>> Begin

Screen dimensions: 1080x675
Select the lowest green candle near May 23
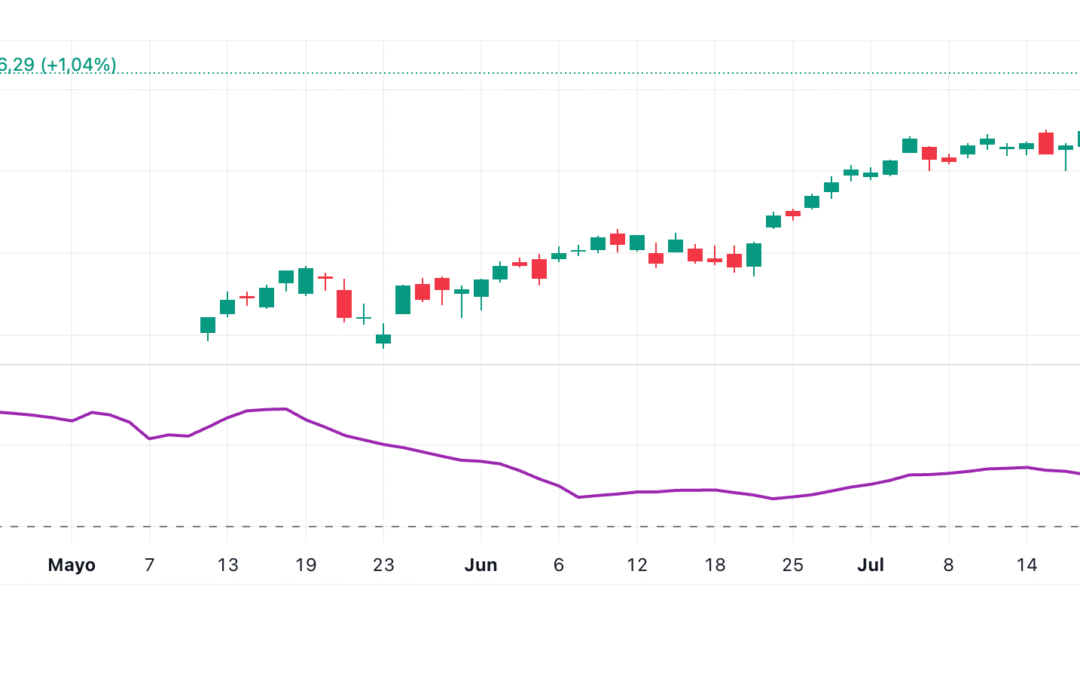click(x=383, y=340)
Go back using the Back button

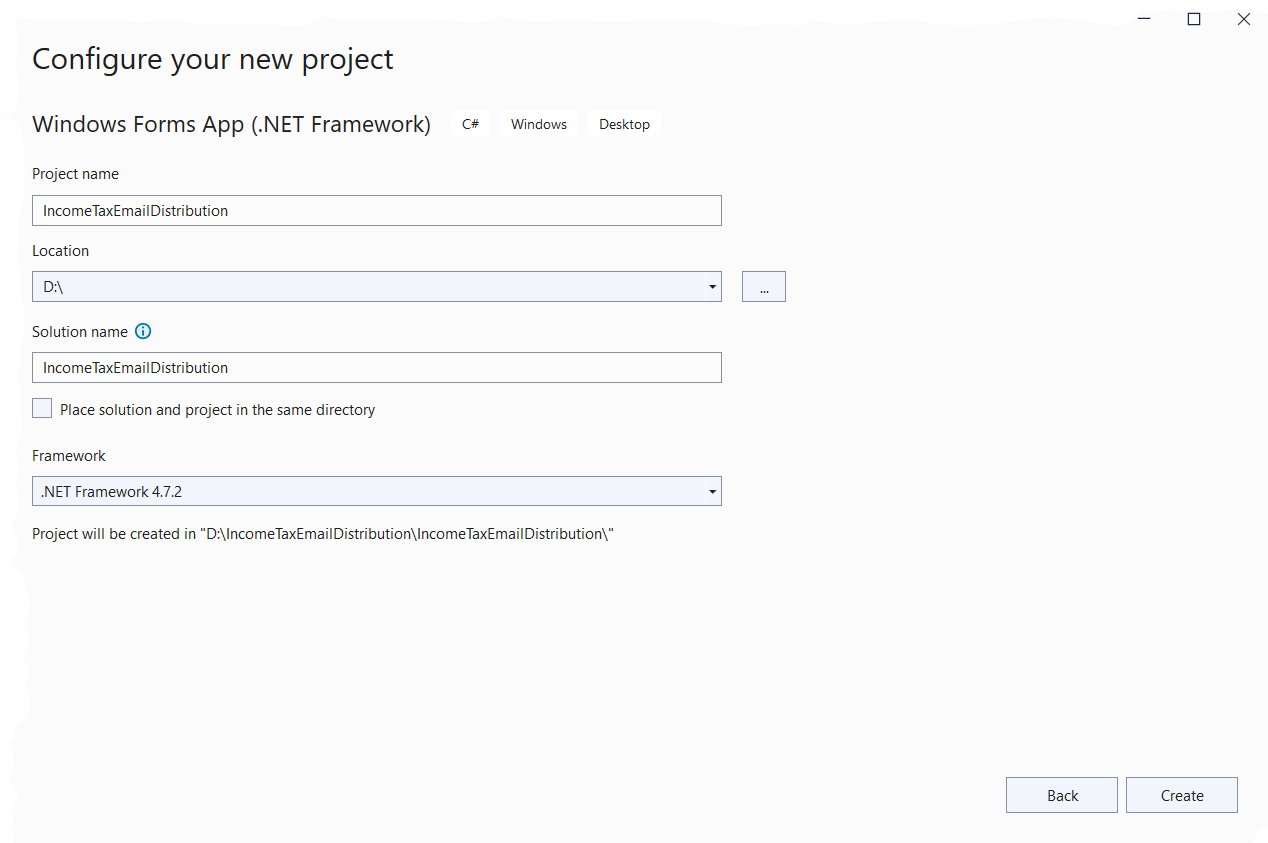[1062, 796]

>> End

• **Exercise requirements**:
Give the listing above as a Markdown table with the columns Row and Line, numbering each non-blank line in order and leaving out the pictures.

• **Written solution**:
| Row | Line |
|---|---|
| 1 | Screen dimensions: 1080x675 |
| 2 | Select the lowest green candle near May 23 |
| 3 | click(x=383, y=340) |
| 4 | Go back using the Back button |
| 5 | [1062, 796] |